Your task
Nothing but an exact copy is wanted here: the line with "Save the dashboard with the disk icon" and all the lines that follow it in the entries below.

┌─ Recorded information

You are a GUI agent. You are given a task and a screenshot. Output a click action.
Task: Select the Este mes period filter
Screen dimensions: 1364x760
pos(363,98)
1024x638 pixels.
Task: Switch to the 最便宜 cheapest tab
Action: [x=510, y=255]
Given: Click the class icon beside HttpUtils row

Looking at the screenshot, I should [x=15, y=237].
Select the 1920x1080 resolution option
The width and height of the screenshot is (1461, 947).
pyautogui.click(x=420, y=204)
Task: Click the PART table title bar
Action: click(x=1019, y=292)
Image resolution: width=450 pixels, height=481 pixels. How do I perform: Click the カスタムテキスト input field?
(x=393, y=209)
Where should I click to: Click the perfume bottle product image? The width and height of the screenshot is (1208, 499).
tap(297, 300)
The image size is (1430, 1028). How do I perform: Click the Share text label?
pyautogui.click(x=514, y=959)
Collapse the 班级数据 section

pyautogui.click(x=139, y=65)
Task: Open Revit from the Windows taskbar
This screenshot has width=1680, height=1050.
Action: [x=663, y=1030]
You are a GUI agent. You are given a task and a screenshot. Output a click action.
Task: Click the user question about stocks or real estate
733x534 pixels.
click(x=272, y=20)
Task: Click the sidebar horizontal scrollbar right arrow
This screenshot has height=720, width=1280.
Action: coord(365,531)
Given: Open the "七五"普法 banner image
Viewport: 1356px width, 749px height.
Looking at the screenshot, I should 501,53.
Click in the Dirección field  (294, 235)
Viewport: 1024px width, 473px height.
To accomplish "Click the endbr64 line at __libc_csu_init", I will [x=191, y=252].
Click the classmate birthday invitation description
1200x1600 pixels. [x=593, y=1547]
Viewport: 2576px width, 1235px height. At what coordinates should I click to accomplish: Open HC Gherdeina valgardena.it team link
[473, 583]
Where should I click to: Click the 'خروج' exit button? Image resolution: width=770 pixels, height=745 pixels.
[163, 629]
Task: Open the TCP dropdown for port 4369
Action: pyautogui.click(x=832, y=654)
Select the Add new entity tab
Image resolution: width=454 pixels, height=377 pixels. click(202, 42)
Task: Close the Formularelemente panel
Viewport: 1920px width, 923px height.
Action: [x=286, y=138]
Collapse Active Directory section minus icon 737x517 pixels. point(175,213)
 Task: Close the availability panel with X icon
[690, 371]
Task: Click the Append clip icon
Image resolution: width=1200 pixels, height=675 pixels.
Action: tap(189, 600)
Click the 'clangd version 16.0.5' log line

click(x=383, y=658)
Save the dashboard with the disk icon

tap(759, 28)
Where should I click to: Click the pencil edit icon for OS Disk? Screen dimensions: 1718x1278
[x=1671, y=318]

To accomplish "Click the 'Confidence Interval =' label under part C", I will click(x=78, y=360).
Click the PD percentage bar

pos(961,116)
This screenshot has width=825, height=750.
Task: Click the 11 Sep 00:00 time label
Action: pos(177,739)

└─

Result for this task
Save the dashboard with the disk icon

tap(759, 28)
Where should I click to: Click the pencil edit icon for OS Disk? Screen dimensions: 1718x1278
[x=1671, y=318]

To accomplish "Click the 'Confidence Interval =' label under part C", I will click(x=78, y=360).
Click the PD percentage bar

pos(961,116)
This screenshot has width=825, height=750.
Task: Click the 11 Sep 00:00 time label
Action: pos(177,739)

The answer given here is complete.